No one asked for it, but you can now enable a probability calibration mode where you can assign a probability to every estimate you make. Once you've made a number of estimates, you are able to see how well-calibrated you are on the chart in the stats modal.

@danftz How do you measure "actual accuracy"? Ratio guess / truth for guess < truth and truth / guess for truth < guess?

@danftz I actually did consider asking for it!

@4fa I assumed accuracy of X was how often your guess was within ±20% of the true answer when your confidence was X% (divided by how often your confidence was X%)

bought Ṁ1 YES

@Wott Looks like that's it.

@4fa I have to change the wording as it is a bit confusing.

I love this game!

I wanted to give a quick update, which may move the market substantially. I have not traded on the market in the hours before posting this update and I'll refrain from trading in the next 12 hours.

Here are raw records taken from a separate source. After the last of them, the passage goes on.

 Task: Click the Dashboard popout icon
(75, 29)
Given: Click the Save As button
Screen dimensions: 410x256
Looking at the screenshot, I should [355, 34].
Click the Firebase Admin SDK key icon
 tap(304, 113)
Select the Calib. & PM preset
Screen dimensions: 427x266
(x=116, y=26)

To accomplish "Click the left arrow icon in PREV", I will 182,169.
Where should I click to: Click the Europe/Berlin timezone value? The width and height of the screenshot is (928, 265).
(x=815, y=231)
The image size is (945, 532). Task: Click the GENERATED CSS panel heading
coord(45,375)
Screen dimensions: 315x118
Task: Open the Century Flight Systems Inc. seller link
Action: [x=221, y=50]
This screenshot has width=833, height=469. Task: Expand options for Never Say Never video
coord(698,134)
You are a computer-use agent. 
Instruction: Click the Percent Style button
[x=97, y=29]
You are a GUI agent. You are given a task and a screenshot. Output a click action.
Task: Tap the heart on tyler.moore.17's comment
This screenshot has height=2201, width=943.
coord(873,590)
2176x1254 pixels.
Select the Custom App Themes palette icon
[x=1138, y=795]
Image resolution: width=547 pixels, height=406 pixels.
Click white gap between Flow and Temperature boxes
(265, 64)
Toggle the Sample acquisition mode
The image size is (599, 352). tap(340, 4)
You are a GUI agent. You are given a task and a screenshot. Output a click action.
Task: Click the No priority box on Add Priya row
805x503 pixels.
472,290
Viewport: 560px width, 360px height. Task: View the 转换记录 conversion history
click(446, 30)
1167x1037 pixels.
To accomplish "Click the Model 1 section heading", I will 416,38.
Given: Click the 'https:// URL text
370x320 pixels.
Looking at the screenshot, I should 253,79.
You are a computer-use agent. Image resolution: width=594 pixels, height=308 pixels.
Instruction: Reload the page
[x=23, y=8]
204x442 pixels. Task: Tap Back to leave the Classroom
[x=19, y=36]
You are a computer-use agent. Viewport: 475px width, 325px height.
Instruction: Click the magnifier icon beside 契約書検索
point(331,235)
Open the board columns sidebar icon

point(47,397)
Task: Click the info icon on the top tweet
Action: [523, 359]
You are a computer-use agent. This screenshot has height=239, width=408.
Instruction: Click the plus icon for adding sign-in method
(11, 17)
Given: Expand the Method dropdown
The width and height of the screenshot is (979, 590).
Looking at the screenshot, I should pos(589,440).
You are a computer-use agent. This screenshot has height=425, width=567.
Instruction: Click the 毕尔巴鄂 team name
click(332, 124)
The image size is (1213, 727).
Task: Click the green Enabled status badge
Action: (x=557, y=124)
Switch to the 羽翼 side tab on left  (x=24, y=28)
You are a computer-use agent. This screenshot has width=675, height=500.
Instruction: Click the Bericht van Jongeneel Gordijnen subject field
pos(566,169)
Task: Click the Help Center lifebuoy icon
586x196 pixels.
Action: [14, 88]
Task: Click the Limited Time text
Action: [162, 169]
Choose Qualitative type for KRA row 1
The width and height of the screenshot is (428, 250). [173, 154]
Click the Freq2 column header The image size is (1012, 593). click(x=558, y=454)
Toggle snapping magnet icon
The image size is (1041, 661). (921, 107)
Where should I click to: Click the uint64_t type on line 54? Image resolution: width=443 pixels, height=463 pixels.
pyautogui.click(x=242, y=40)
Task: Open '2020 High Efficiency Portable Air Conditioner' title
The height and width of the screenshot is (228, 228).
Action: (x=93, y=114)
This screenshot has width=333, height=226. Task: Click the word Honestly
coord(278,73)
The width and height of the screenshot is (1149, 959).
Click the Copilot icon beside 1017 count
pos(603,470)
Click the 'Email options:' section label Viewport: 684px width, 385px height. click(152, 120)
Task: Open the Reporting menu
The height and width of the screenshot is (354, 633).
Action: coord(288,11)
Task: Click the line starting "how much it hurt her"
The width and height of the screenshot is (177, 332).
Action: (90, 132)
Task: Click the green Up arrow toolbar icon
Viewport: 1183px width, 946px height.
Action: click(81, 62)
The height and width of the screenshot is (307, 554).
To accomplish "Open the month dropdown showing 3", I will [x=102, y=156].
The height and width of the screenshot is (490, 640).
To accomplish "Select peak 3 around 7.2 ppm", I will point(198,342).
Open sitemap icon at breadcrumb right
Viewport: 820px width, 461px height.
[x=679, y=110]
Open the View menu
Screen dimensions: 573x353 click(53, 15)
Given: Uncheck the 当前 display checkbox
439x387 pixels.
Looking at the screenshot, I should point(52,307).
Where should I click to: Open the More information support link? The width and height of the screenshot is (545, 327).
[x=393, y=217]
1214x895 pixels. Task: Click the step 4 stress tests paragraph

- I've discovered that Plausible Analytics has been substantially undercounting our visitor numbers because many adblockers and browsers (like Brave) block the analytics script. Up to 60% of visitors may not have been counted. Tomorrow I'll fix this by using a proxy to serve the same script, which should ensure accurate traffic measurement going forward.

- I've attempted to run some Google Search ads, which has mostly been a failure, but Reddit advertising has exceeded expectations. I'm seeing high-quality traffic at surprisingly low cost-per-click rates (under $0.07) from targeted subreddits including r/slatestarcodex, r/PhysicsStudents, r/estimation, r/mathteachers, r/northernlion, and r/EffectiveAltruism. Given my previously stated advertising budget of $2-3k for this year, you can extrapolate what this means for our market. However, it's worth noting that the audience of the ads so far is somewhat small and very selected, so ad effectiveness will likely diminish as most of those people have been served ads.

- The site now includes statistics for individual questions, providing several useful insights:

  • Average number of attempts other users needed to solve each question

  • Median first guess for each question (surprisingly, these are often quite close to the correct answer!)

  • Percentile ranking of your initial guess compared to other users (log space)

Additional user statistics are coming soon, which will be quite nice and include whether you tend to guess too high or low, how your overall accuracy compares to other users, and much more.

@danftz Why r/northernlion? Just because he plays wordle-like games on stream? Very curious how effective that's been haha

@danftz I absolutely love the stats feature! Any chance of being able to export them some time in the future? 👀

Also lol

bought Ṁ25 YES

@MingCat I'll add a export feature soon!

Still enjoying the game a lot. One thing I'd like to be able to do is look back in more detail at how I did in previous games. For example, does my second guess more often under or over shoot?

Being able to see how close my first guesses are on average would be a good alternative.

@Fion I like that! I'm currently working on improving the analytics for individual questions, and I find it fascinating to show what the median first guess of players was, along with some additional information. This is probably quite unique data we're gathering here because, to my knowledge, there is very little information on how well calibrated people are when answering estimation questions like the ones we have in our game.

After that is completed, I'll get to the revamp of the personal statistics and will certainly include the suggestion you've made about showing how often your initial guess was too high/low.